Es erstaunt sehr, dass weder Biokontrollstellen noch KAT, die von Handelsketten und industriellen Eierproduzenten gegründete Kontrollorganisation, davon etwas gemerkt haben. Wir werden von unserer Kontrollstelle einer Warenflusskontrolle unterzogen; und auch die KAT betont, den Weg jedes Eis verfolgen zu können. Muss es da nicht auffallen, wenn 13 – 14 000 Eier aus einem für 12 000 Hühner zugelassenen Stall geliefert werden statt (bei guter Legeleistung) 10 – 11 000 Eier? Oder sind diese Geflügelindustriellen für die Kontrollfirmen zu wichtige Kunden, um sie durch zu scharfe Kontrollen zu verlieren?
Übrigens lassen sich Hühner durchaus zählen. Jedenfalls in unserem übersichtlichen Stall ist das kein Problem, wenn die Hühner nachts nebeneinander auf der Stange sitzen.

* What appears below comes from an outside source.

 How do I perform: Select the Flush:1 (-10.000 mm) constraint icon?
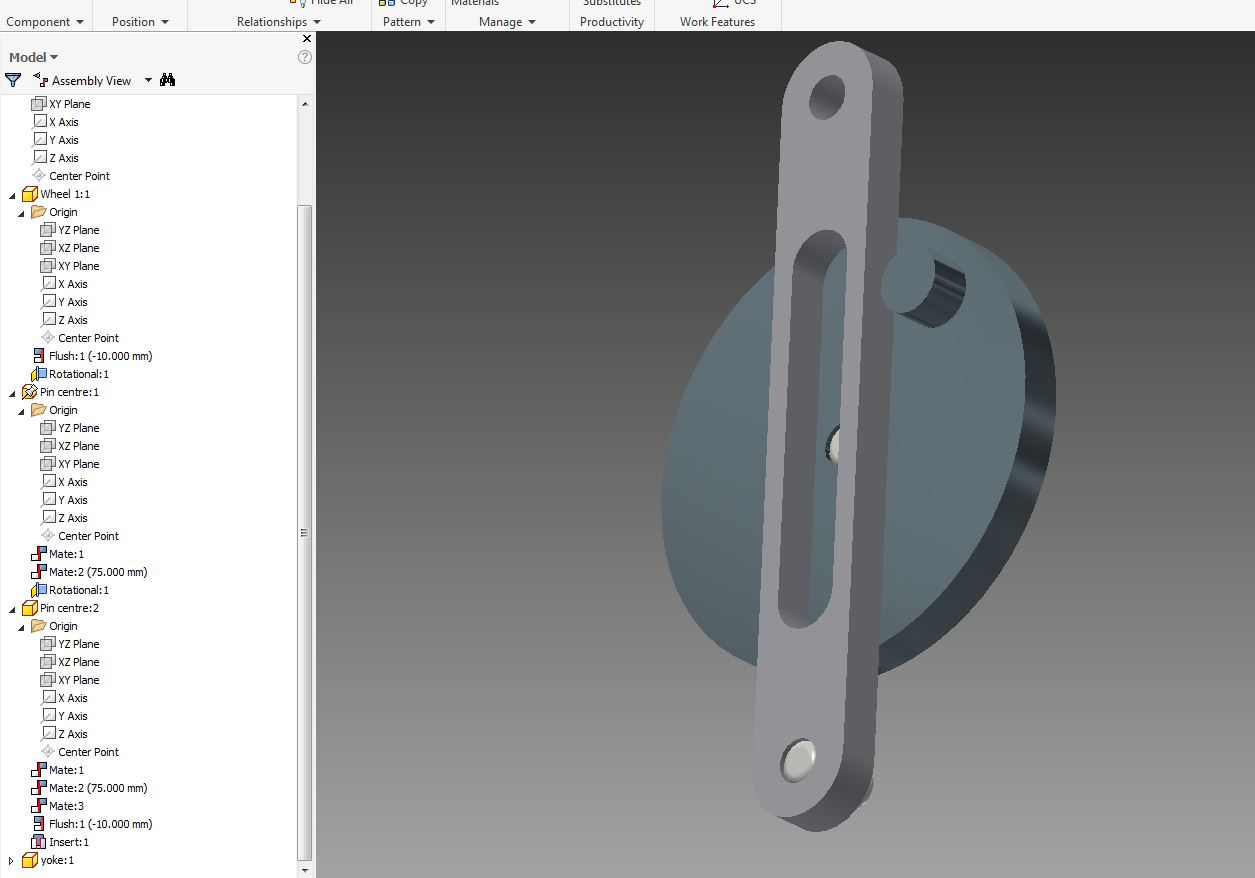(x=41, y=355)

Wir mit unserem bäuerlichen Familienbetrieb können es uns leisten, das Wohlergehen unserer Tiere in den Vordergrund zu stellen, weil wir von unseren Kunden faire Preise bekommen. Wir müssen und wollen unsere Ställe nicht voll stopfen.
Neues Beispiel: die meisten Legehennen werden ja nach einer Legeperiode (etwa ein Jahr) geschlachtet, weil sie dann nicht mehr genug Eier legen. Inzwischen können wir dagegen zweimal im Jahr fast alle unserer jeweils 3 000 Hühner lebend an Hobby- und Nebenerwerbshühnerhalter verkaufen. Denn es hat sich in unserer Gegend herumgesprochen, dass unsere Hühner auch nach einem Jahr Legen noch voll befiedert, gesund und sehr zutraulich sind. Die beste Lösung für alle Beteiligten!

Weitere Infos:
bioland.de
biohandel-online.de
peta.de

Wie Sie sehen trauen wir uns, auch auf PETA hinzuweisen, obwohl diese Organisation als Konsequenz aus den vielen, von ihnen aufgedeckten schlimmen Auswüchsen der industriellen Tierhaltung dazu aufruft, gar keine Eier mehr zu essen. Denn dank der Unterstützung unserer Kunden können wir sehr wohl zeigen, dass es auch wirklich "gute" Eier aus artgerechte Hühnerhaltung gibt.